**TO DO**
Go through the material and pull out every line with the string "dropdown" in it.

● ● ● ● ●

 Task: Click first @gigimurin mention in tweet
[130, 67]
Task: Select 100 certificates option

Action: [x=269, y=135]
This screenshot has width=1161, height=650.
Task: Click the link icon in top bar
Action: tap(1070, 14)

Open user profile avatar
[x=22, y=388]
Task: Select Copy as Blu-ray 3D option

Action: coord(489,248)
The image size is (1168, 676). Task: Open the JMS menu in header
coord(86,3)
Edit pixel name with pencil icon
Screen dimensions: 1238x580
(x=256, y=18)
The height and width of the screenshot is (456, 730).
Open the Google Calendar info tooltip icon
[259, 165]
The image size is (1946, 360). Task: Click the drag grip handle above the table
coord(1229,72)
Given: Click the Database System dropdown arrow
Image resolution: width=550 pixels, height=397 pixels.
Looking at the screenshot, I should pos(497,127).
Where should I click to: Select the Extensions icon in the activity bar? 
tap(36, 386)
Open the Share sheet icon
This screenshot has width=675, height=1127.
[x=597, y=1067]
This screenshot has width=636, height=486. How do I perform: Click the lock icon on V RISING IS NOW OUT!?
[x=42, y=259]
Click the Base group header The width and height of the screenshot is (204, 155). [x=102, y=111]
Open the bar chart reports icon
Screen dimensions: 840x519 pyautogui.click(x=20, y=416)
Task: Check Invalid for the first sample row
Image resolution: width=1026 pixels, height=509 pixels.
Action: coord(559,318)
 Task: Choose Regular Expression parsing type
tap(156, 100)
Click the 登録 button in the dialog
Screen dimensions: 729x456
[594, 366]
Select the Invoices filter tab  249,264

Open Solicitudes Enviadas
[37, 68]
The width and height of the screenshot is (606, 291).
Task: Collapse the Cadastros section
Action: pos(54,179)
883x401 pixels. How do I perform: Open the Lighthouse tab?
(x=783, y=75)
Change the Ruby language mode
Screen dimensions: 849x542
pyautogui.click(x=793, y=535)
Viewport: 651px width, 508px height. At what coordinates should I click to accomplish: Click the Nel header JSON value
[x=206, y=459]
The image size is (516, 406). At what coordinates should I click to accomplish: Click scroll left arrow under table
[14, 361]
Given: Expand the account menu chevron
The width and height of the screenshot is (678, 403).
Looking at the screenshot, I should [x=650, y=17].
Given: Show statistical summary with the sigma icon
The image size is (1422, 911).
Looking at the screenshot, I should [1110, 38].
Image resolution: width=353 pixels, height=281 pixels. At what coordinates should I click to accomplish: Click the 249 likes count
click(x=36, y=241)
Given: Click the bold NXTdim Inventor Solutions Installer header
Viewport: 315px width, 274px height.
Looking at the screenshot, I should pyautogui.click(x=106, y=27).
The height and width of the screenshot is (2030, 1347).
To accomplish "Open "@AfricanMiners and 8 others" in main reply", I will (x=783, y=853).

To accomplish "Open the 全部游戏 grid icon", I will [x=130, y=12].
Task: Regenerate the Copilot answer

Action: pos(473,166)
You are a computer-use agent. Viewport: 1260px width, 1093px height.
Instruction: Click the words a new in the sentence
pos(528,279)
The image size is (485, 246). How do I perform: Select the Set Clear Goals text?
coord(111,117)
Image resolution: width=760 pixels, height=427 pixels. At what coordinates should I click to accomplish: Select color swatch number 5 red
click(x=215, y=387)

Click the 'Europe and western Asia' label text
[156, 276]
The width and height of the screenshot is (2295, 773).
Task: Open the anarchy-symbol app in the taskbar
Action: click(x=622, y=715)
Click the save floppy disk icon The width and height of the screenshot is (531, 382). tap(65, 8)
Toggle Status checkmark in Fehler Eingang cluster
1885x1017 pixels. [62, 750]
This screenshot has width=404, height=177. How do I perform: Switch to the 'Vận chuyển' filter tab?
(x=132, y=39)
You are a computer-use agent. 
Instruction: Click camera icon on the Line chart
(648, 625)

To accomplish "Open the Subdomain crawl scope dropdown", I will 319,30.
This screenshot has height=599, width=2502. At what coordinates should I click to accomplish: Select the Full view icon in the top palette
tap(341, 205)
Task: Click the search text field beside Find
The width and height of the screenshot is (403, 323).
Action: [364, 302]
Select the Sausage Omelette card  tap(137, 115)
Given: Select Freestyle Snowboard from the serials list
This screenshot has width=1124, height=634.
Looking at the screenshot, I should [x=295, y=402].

● ● ● ● ●

**RESPONSE**
Given: Click the Database System dropdown arrow
To accomplish "Open the Subdomain crawl scope dropdown", I will 319,30.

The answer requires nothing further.